Reproduce the stretch of data from its start through the line containing "click(x=1137, y=38)", including that line, and leave the pictures out.

Data for locating displayed items
◇ ◇ ◇ ◇ ◇ ◇ ◇
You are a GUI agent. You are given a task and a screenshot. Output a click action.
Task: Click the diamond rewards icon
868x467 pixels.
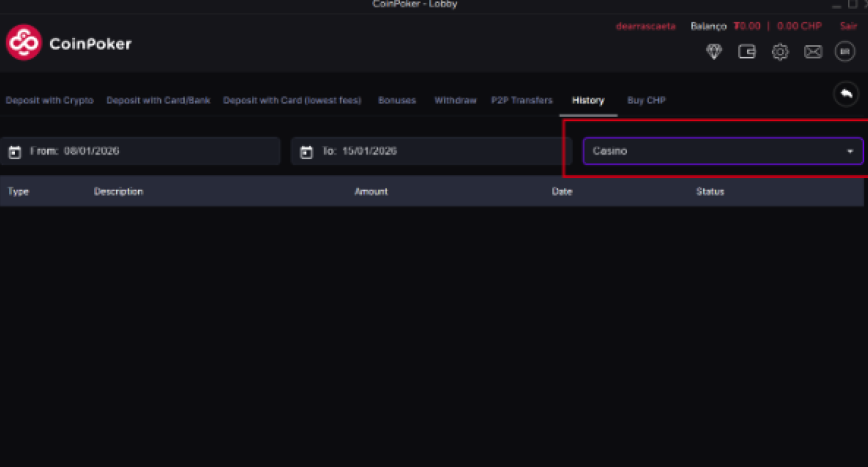tap(713, 52)
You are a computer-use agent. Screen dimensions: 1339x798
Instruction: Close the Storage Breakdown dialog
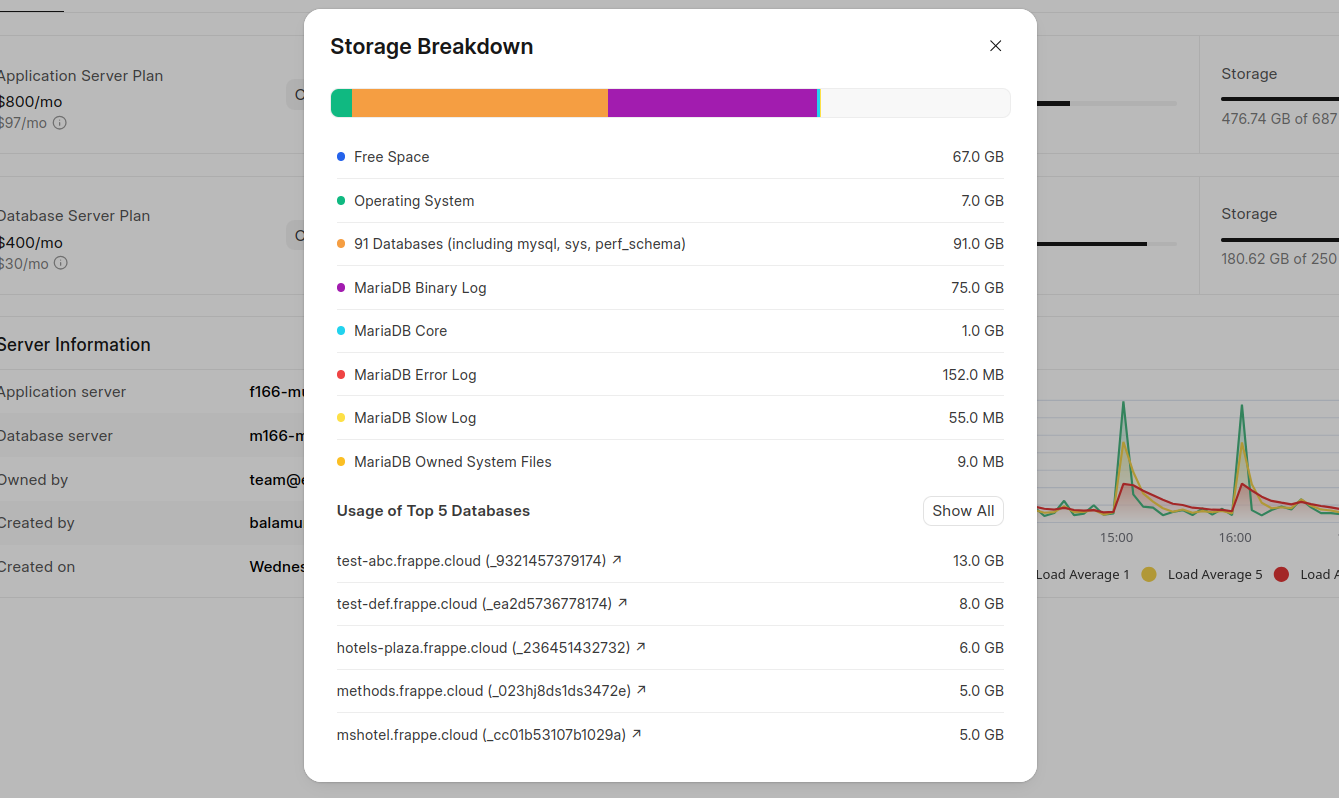pyautogui.click(x=995, y=46)
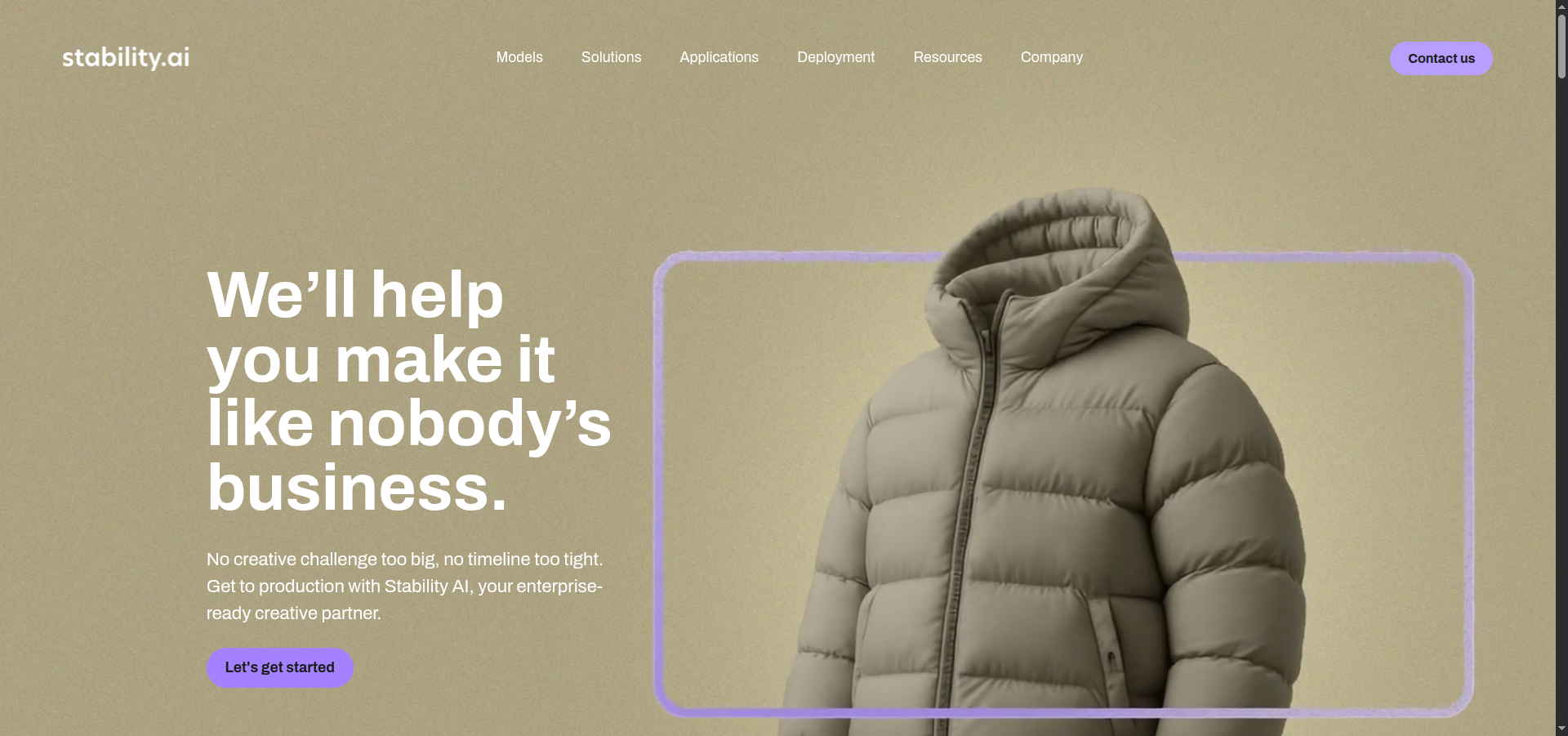Click the "We'll help" headline line
Screen dimensions: 1568x736
pos(355,296)
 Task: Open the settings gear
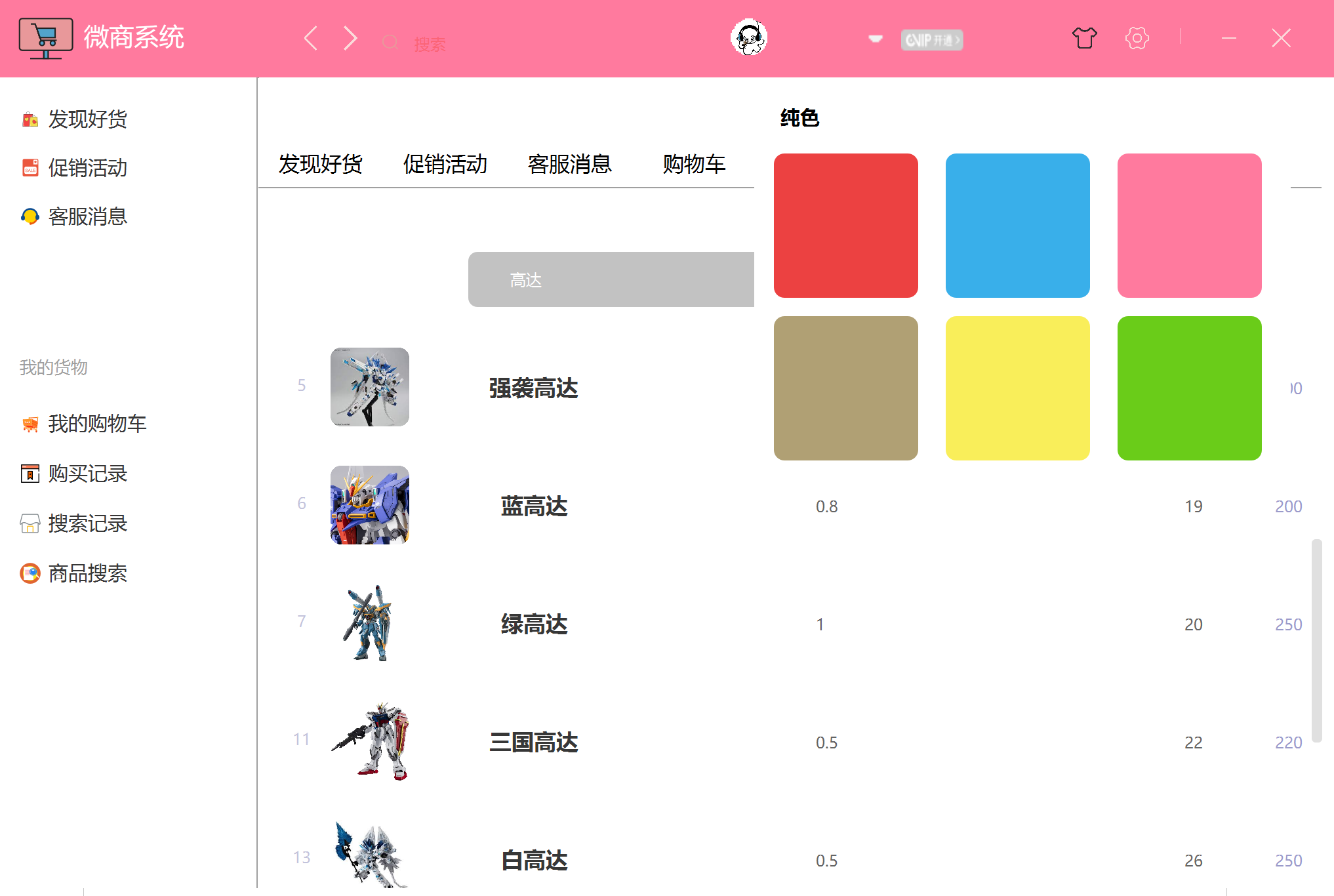click(x=1137, y=38)
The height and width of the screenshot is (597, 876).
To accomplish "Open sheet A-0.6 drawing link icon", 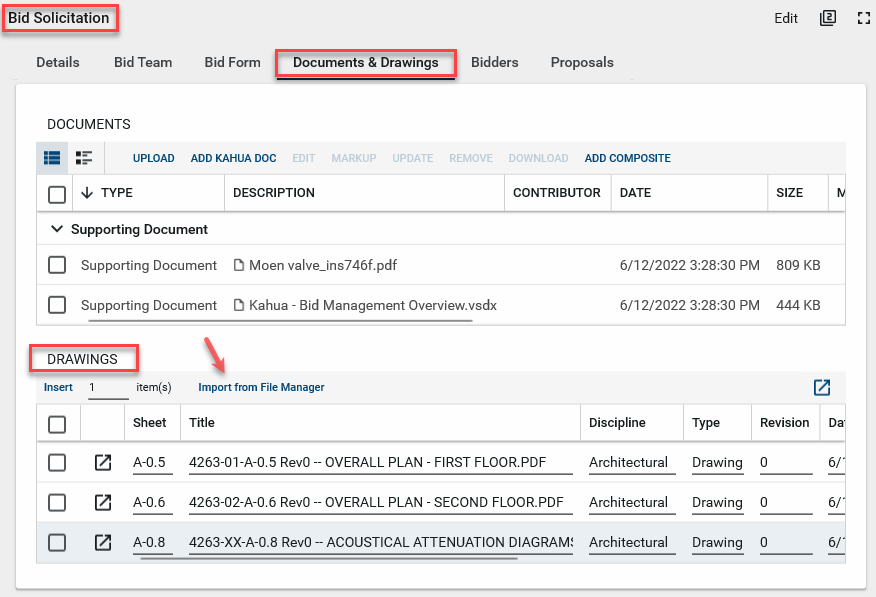I will (103, 502).
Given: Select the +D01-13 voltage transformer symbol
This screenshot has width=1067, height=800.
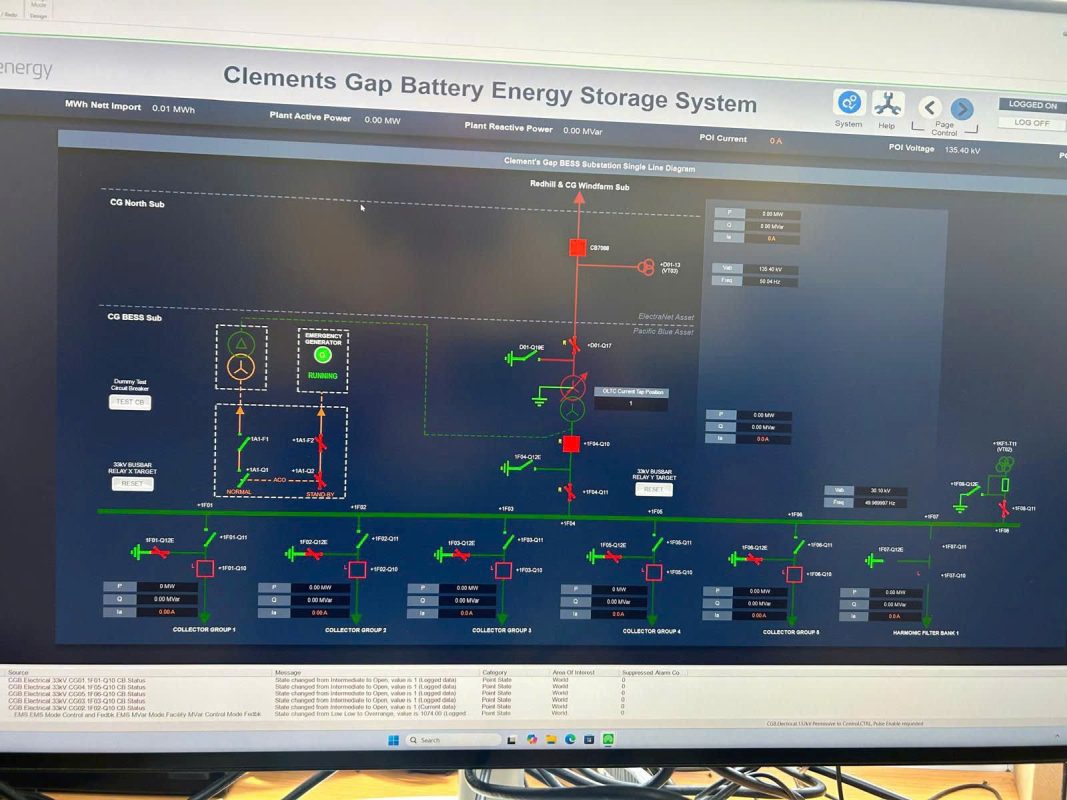Looking at the screenshot, I should click(645, 267).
◇ ◇ ◇ ◇ ◇ ◇ ◇
**SOLUTION TO THE PROBLEM:**
You are a GUI agent. You are given a task and a screenshot. Output a click action.
Task: Click the diamond rewards icon
868x467 pixels.
tap(713, 52)
You are a computer-use agent. Screen dimensions: 1339x798
Instruction: Close the Storage Breakdown dialog
pyautogui.click(x=995, y=46)
Click the "We'll help" headline line
Screen dimensions: 1568x736
pos(355,296)
 Task: Open the settings gear
click(x=1137, y=38)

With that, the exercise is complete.